In October, the AARP filed suit against the EEOC on behalf of its members, alleging that the 30 percent incentive limit under the ADA and GINA regulations is “arbitrary, capricious, an abuse of discretion and contrary to law.” Among other things, the lawsuit states that the incentive limits are coercive because they impose heavy financial penalties on employees who do not participate in the wellness program, and arbitrary because they are not based on any facts in record, economic analysis or other legal requirement. The AARP contends that forcing employees to submit to medical examination or inquiries and reveal confidential medical and genetic information to employers controverts the statutory purpose of the ADA and GINA. The AARP asked the court to invalidate the regulations. (See our December 1, 2016, For Your Information.)


On December 29, 2016, the federal district court for the District of Columbia denied the AARP’s request for a preliminary injunction that would have halted the implementation of the final ADA and GINA regulations. While finding that the AARP had standing to bring the suit, the court ruled that the organization failed to satisfy the requirements for granting a preliminary injunction.

To grant a preliminary injunction, a court must find that the plaintiff will suffer irreparable injury, the case is likely to succeed on its merits, the balance of hardships favors the plaintiff and that the injunction is in the public interest.

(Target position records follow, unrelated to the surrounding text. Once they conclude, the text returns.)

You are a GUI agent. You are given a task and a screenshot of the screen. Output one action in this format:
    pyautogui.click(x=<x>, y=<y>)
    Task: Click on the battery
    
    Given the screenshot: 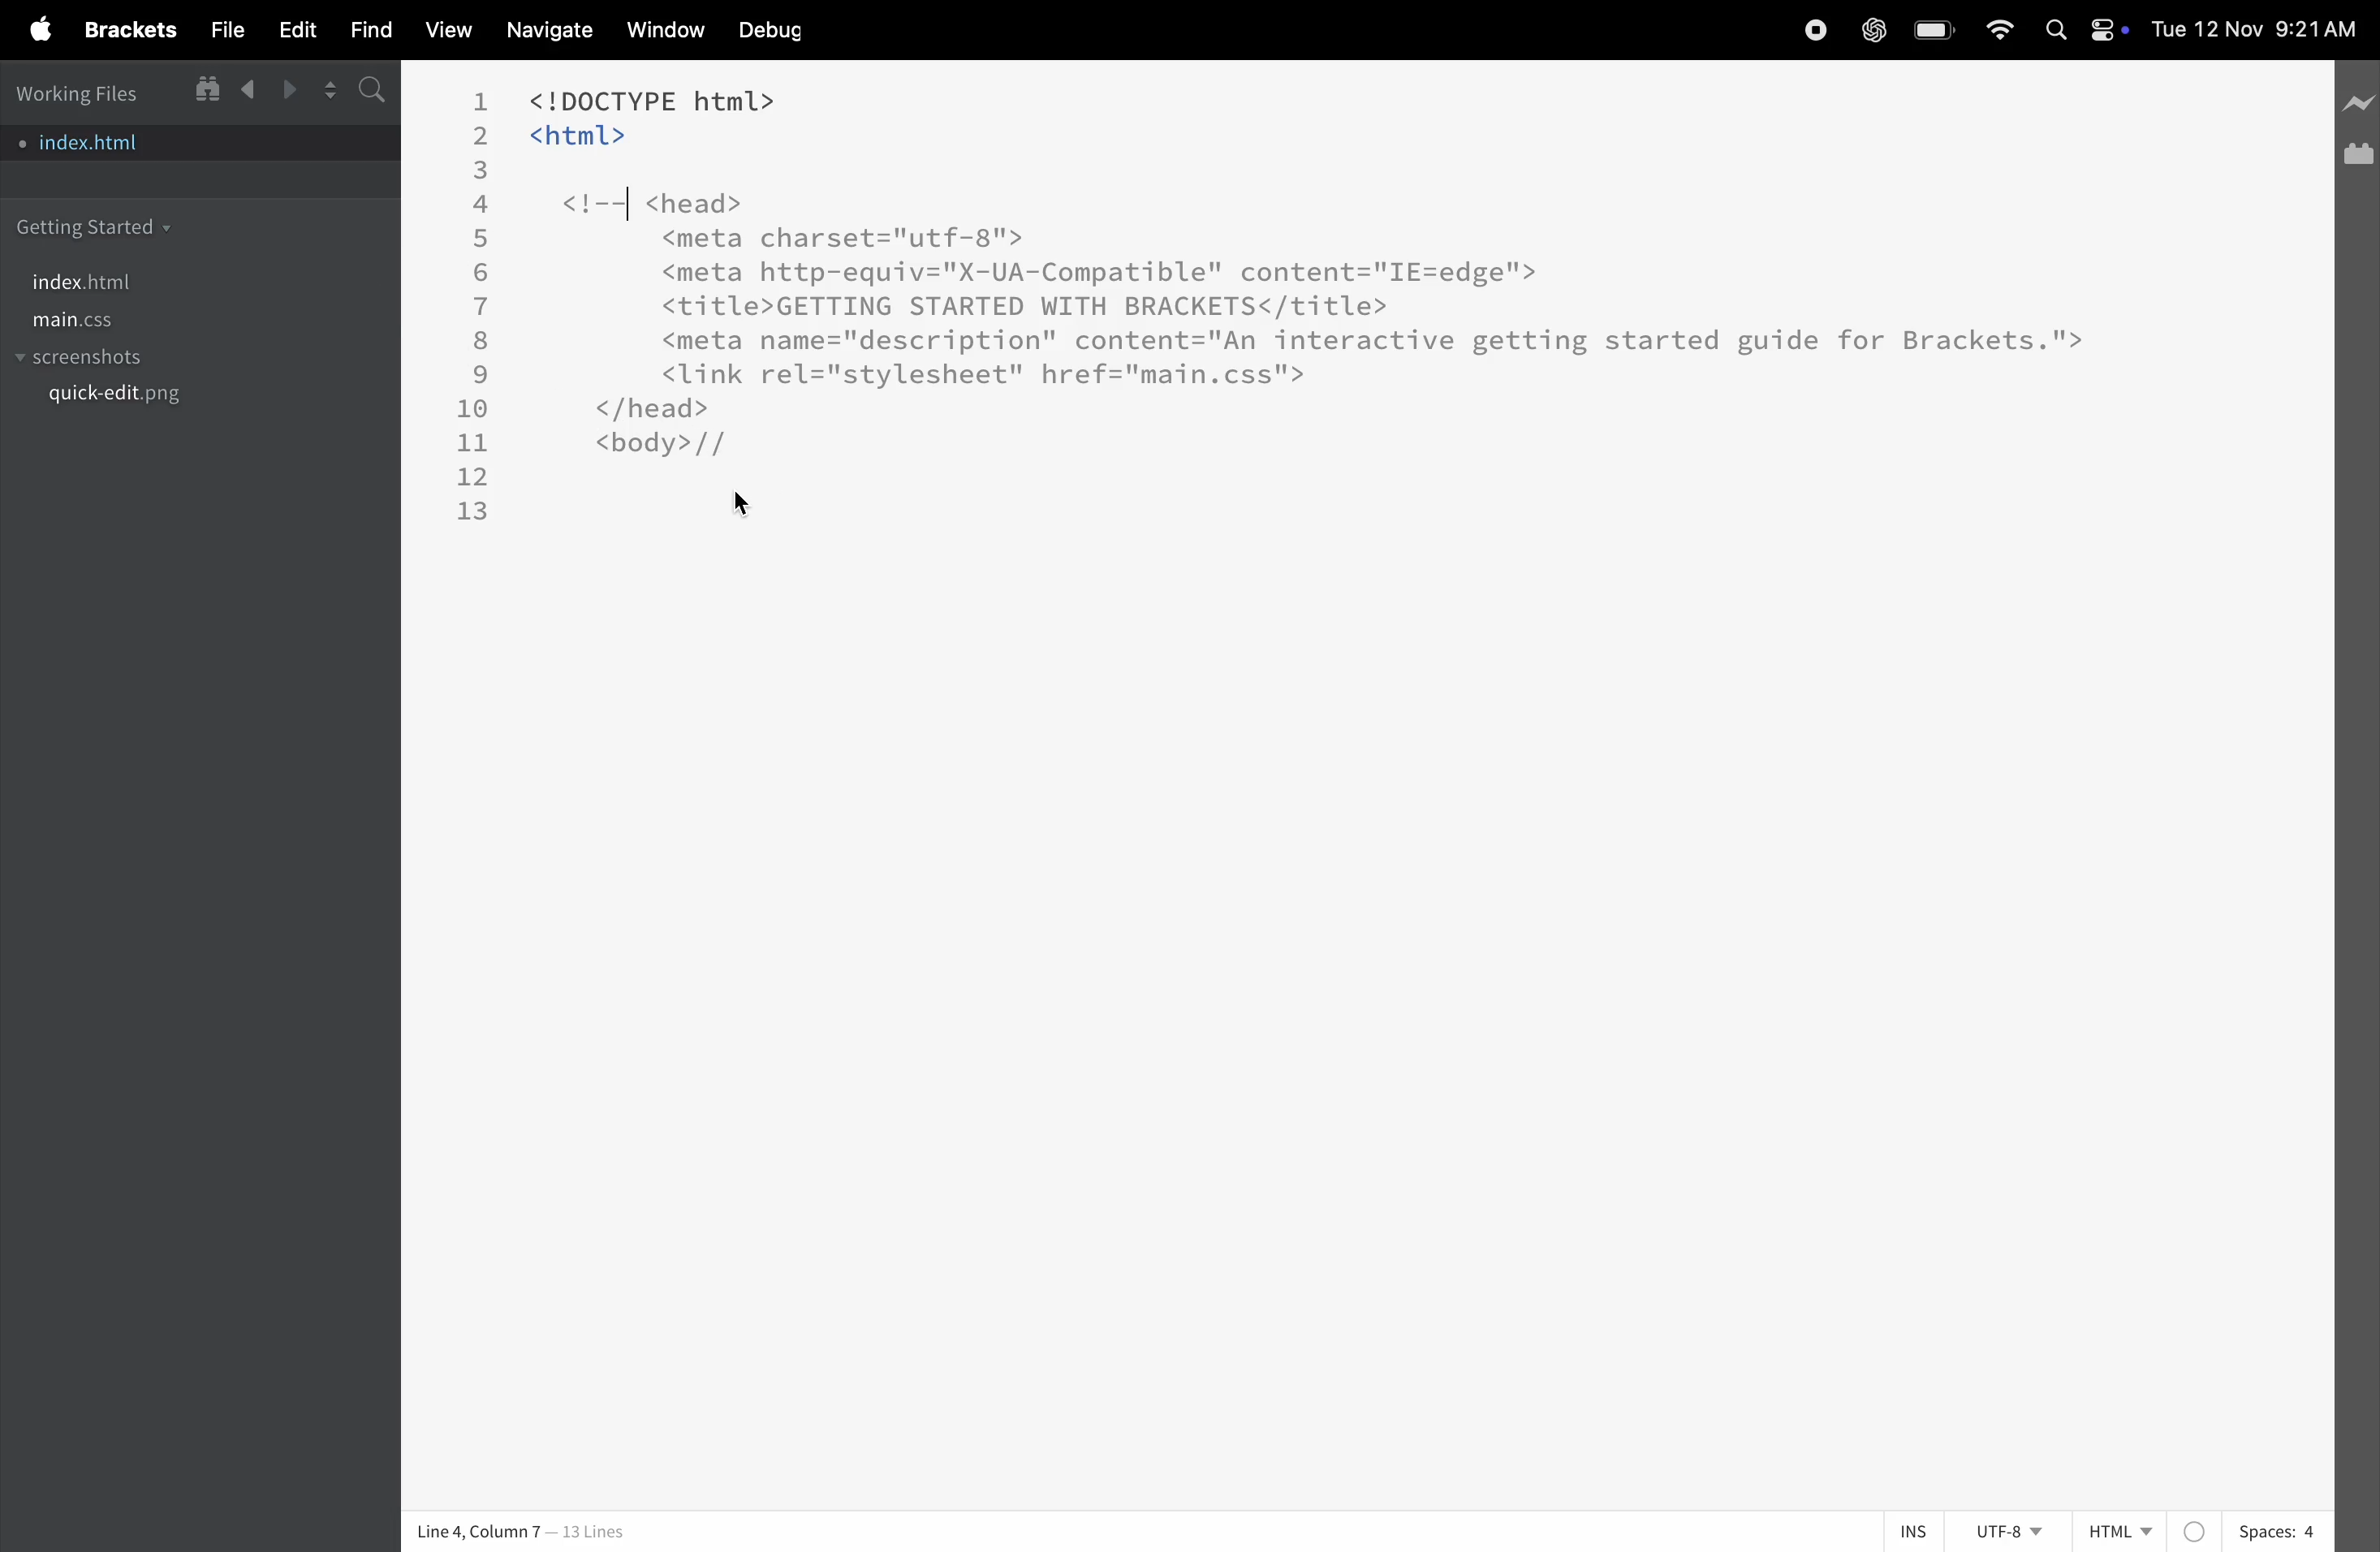 What is the action you would take?
    pyautogui.click(x=1933, y=31)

The court disagreed with the AARP argument that implementation of the regulations would cause its members to suffer irreparable harm because the permissible wellness incentive would force individuals to disclose confidential medical information or lose the incentive. The court stated that the regulations themselves provide privacy and confidentiality safeguards for any information disclosed to the wellness program and that limiting the allowable incentive was a reasonable interpretation of “voluntary.” The court found the AARP was not able to show a likelihood that irreparable harm would occur (individuals can be made whole through monetary damages), nor that it would succeed on the merits of this case based on the record at hand. Finally, the court stated that the disruption for employers and insurers in enjoining the rules outweighed the potential injury to the plaintiffs.

In Closing

Employers can continue to rely on the ADA and GINA regulations. Note that the ADA regulations created a notice obligation for employers beginning January 1, 2017. (See our June 17, 2016 FYI In-Depth.) Although the organization wasn’t able to satisfy the high burden of proof necessary for granting a preliminary injunction, the AARP has indicated that it will move forward with the litigation. There’s a chance we could see other litigation or possibly legislative or regulatory changes impact wellness programs in 2017. In the meantime, plan sponsors should continue to seek counsel of trusted advisors when planning and implementing their wellness programs.